First, some background. You know from your text that local affiliates carry their networks' programs and the commercials they house for a number of reasons, primary among them money. This money typically comes in two forms. First, networks allow affiliates to insert locally sold commercials into a certain number of specified spots in network programming. The affiliates are allowed to keep all the money they make from these local spots. Second, networks make direct payments to affiliates for airing their programs (and more to the point, the commercials they contain). For example, NBC pays compensation to its affiliates for airing Frasier.
Compensation, however, has diminished dramatically in recent years as the networks have been losing audience to cable and other video alternatives.

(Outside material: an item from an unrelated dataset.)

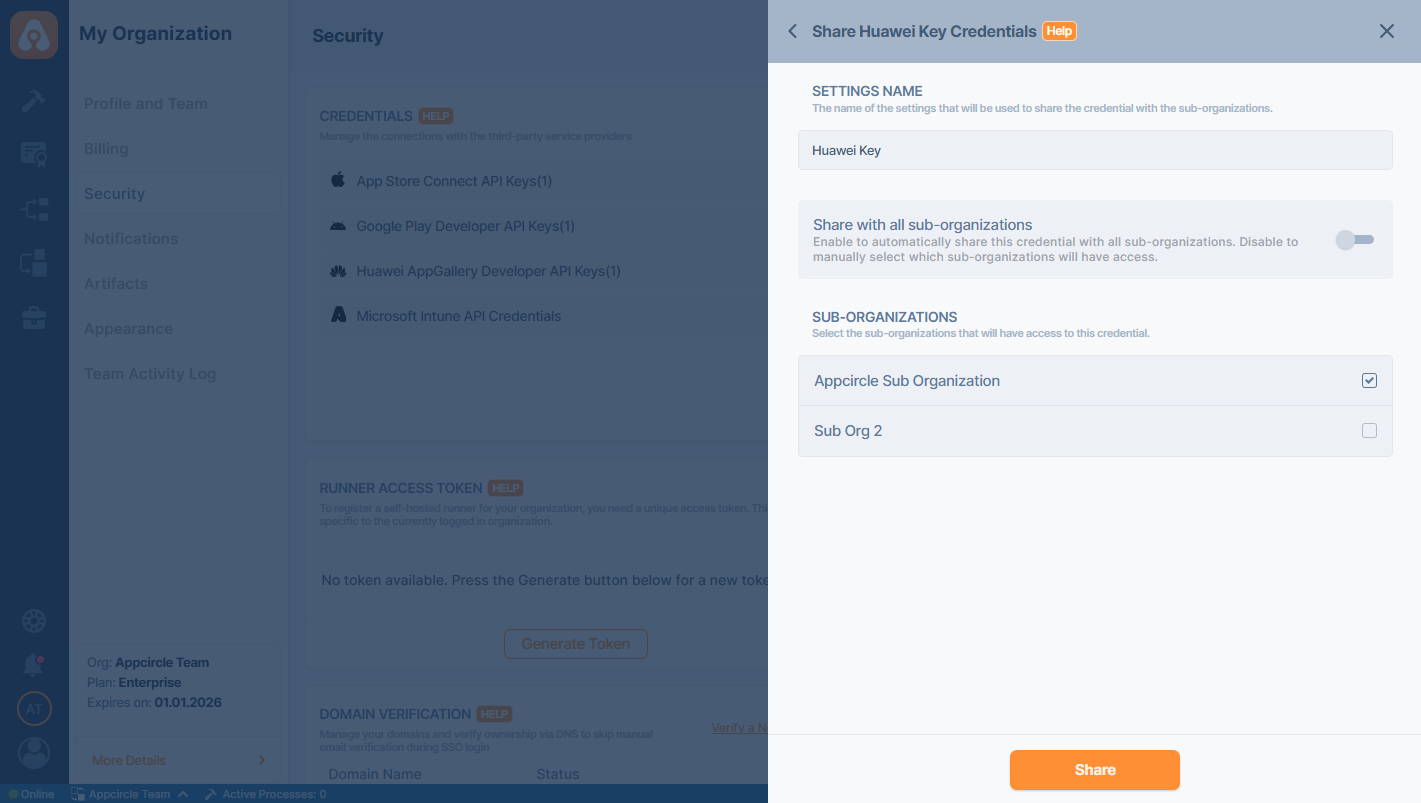The width and height of the screenshot is (1421, 803).
Task: Click the AT organization avatar
Action: point(34,709)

In fact, Fox pays no compensation to any of its affiliates, many affiliates of the other networks now receive no compensation at all for some or most of the shows they carry, and the networks have even begun to ask affiliates to help them pay for high-cost programming such as professional football and some hit series.

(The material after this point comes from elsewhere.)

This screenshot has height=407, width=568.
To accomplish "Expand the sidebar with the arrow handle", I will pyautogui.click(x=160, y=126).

More background. In late 1999, KRON-TV in San Francisco went up for sale (
Last month, NBC (http://www.nbc.com), which had been paying its San Francisco affiliate KRON $7.5 million a year in compensation, said it would make no compensation payments at all to the station and instead demanded a $10 million payment from KRONs new owners as a condition of continued affiliation. Unhappy with this $17.5 million revenue turnaround, Young Broadcasting, the new owners, declined, ending a 50 year-long affiliation between the station and network.
However, the story does not end there. NBC soon found a station willing to pay it for affiliation; Granite Broadcasting (http://www.granitetv.com), owners of San Josés KNTV, Channel 11 (http://kntv.com), agreed to pay the network $36.2 million a year in reverse compensation for ten years.
Affiliates were stunned and outraged. The other networks said it was a "forward thinking move," one likely to be duplicated in the future. Many affiliates said they could make more money as independents than they could as affiliates paying that level of reverse compensation to a network. The networks said they could not continue to provide high quality fare without affiliate help. As media literate viewers, you can judge for yourself over the next few years just what this reverse compensation means to the audience.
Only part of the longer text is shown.